Perhaps you've never thought about files as an IPC mechanism before, but they shoulder the lion's share of interprocess communication--far more than all other means combined. When one process deposits its precious data in a file and another process later retrieves that data, those processes have communicated. Files offer something unique among all forms of IPC covered here: like a papyrus scroll unearthed after millennia buried in the desert, a file can be unearthed and read long after its writer's personal end.[6] Factoring in persistence with comparative ease of use, it's no wonder that files remain popular.
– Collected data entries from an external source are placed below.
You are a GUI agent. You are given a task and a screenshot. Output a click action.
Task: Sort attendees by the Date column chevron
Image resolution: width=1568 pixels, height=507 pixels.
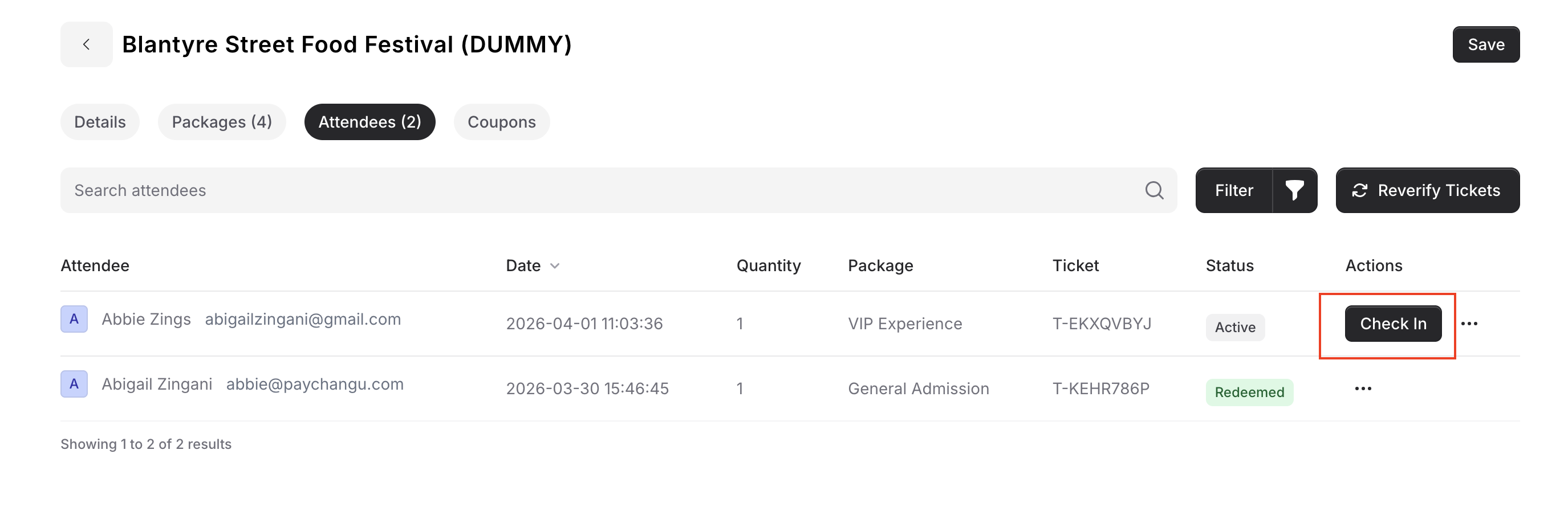tap(555, 265)

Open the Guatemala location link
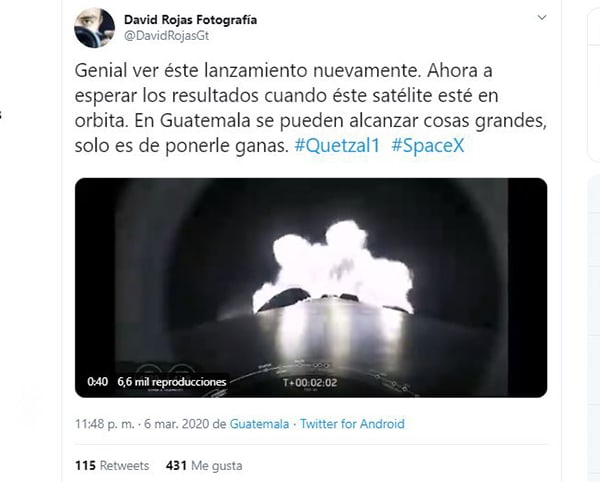point(259,424)
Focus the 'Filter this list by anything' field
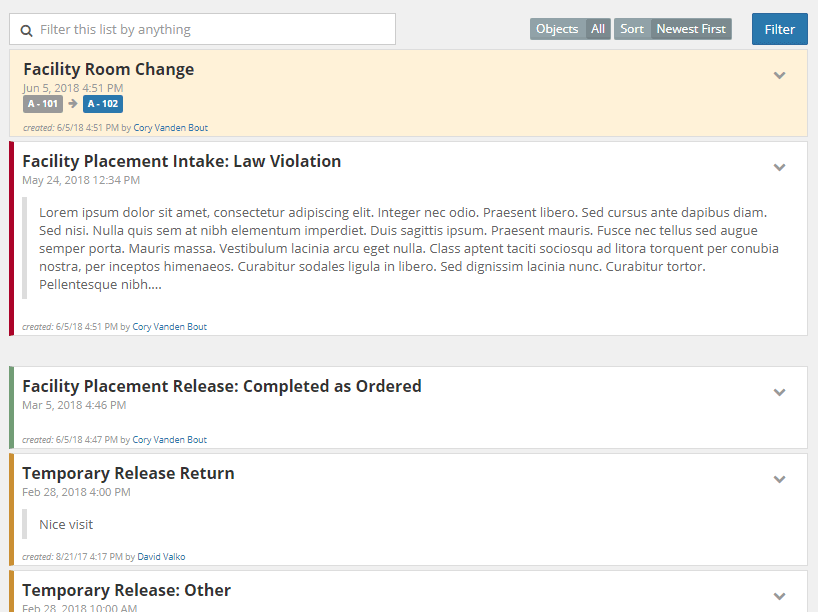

Using files to transmit information from the dead past to some unknown future poses few surprises. You write the file to some permanent medium like a disk, and that's about it. (You might tell a web server where to find it, if it contains HTML.) The interesting challenge is when all parties are still alive and trying to communicate with one another. Without some agreement about whose turn it is to have their say, reliable communication is impossible; agreement may be achieved through file locking, which is covered in the next section. In the section after that, we discuss the special relationship that exists between a parent process and its children, which allows related parties to exchange information through inherited access to the same files.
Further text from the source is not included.